Google Wallet launched in 39 countries, then came to six more countries later in 2022. In the countries below, the old Google Pay app converted to Google Wallet automatically:
- Czech Republic
- Hong Kong
- New Zealand
- South Africa
- United Arab Emirates
- United Kingdom
In addition, both Singapore and the United States received the Google Wallet app while also retaining access to a separate Google Pay app. And in India, it will continue to use its unique app version of Google Pay and won’t transition to Google Wallet.
Google Wallet vs. Google Pay
Comparing Google Wallet vs. Google Pay only matters for users in Singapore and the United States, where GPay remains its own separate app. But in essence, Google Pay became what Wallet used to be: a peer-to-peer payment service.
Google Pay allows you to connect with your contacts, so you can send or receive money (like Venmo). You can pull money directly from your bank account or send your balance back to the bank. It also has special offers from merchants, as well as your searchable Google Pay transaction history in case you need to check old payments.
By contrast, Wallet focuses on tap-to-pay or tap-to-enter services with partnered vendors and organizations. You can use digital cards in your Wallet app to pay at physical Google Pay locations, but it doesn’t enable P2P payments.
Google also claims Wallet has better interconnectivity with other Google apps like Gmail, Calendar, and Maps — something the Google Pay app never offered.
Google Wallet vs. Samsung Wallet
Google announced Google Wallet in May, but didn’t upload the new app until late July. During that time, Samsung got the jump on Google and announced its own revamped payment app that combined Samsung Pay and Samsung Pass. Sound familiar?
Like Google Wallet, Samsung Wallet collects your digital payment cards, boarding passes, vaccination cards, and digital car keys — and will also add IDs and licenses in 2022, though once again we don’t know which will make digital licenses legal.

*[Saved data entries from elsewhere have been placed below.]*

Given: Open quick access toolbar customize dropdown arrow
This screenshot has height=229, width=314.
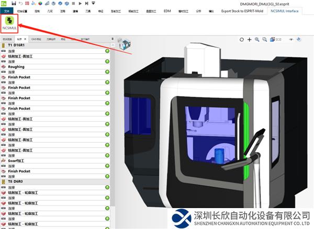Looking at the screenshot, I should [93, 3].
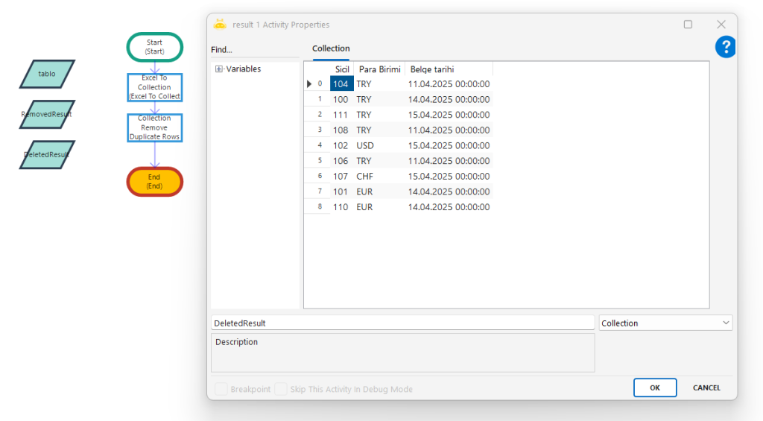Image resolution: width=763 pixels, height=421 pixels.
Task: Expand the Variables tree node
Action: [x=219, y=69]
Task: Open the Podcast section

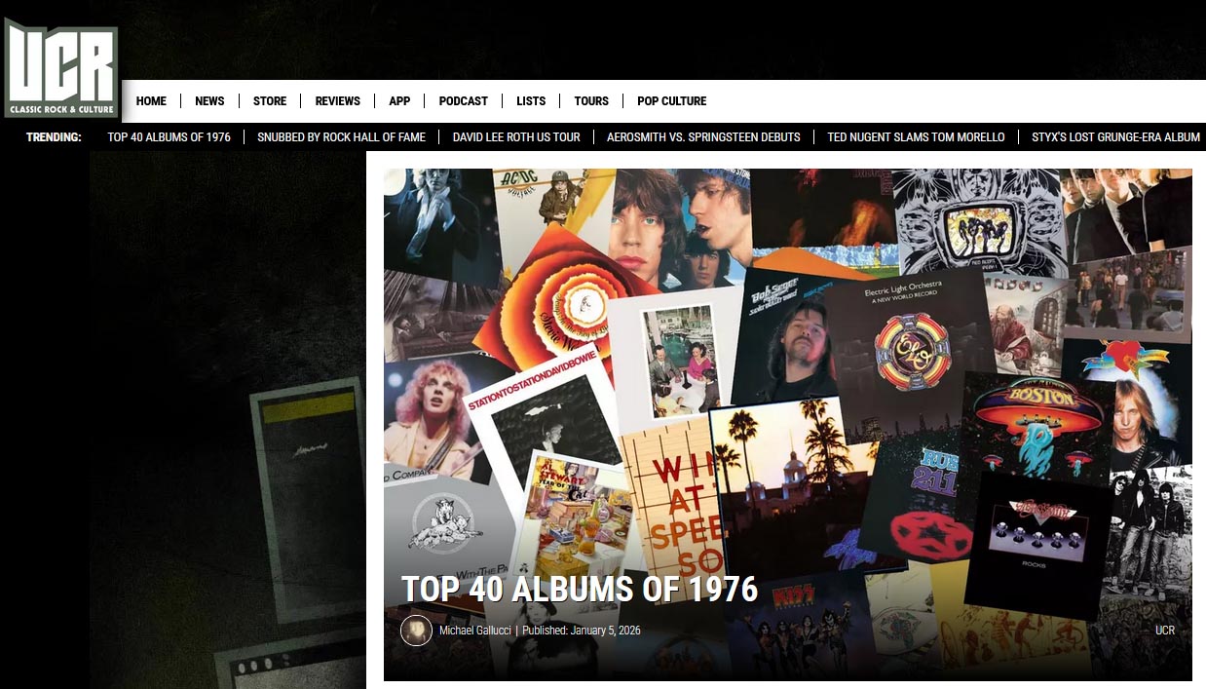Action: (x=463, y=101)
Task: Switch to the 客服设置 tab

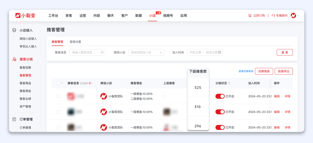Action: pyautogui.click(x=75, y=42)
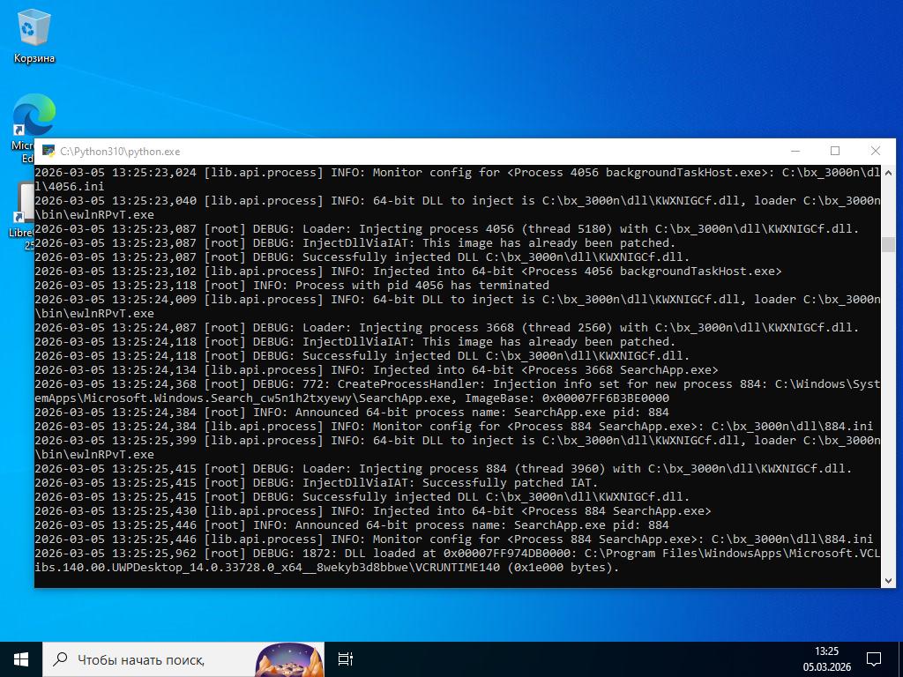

So how are Google Wallet and Samsung Wallet different? Unlike Google Wallet, Samsung Wallet stores passwords, a remnant of the feature on Samsung Pass. Plus, anyone invested in crypto can “monitor their digital asset portfolio by checking the value of their cryptocurrencies across various exchanges” within Wallet.
Samsung Wallet is available now, but only on Samsung phones via the Galaxy Store — whereas Google Wallet is available on all Android phones via the Play Store — and only in six countries: France, Germany, Italy, Spain, the U.K., and the U.S.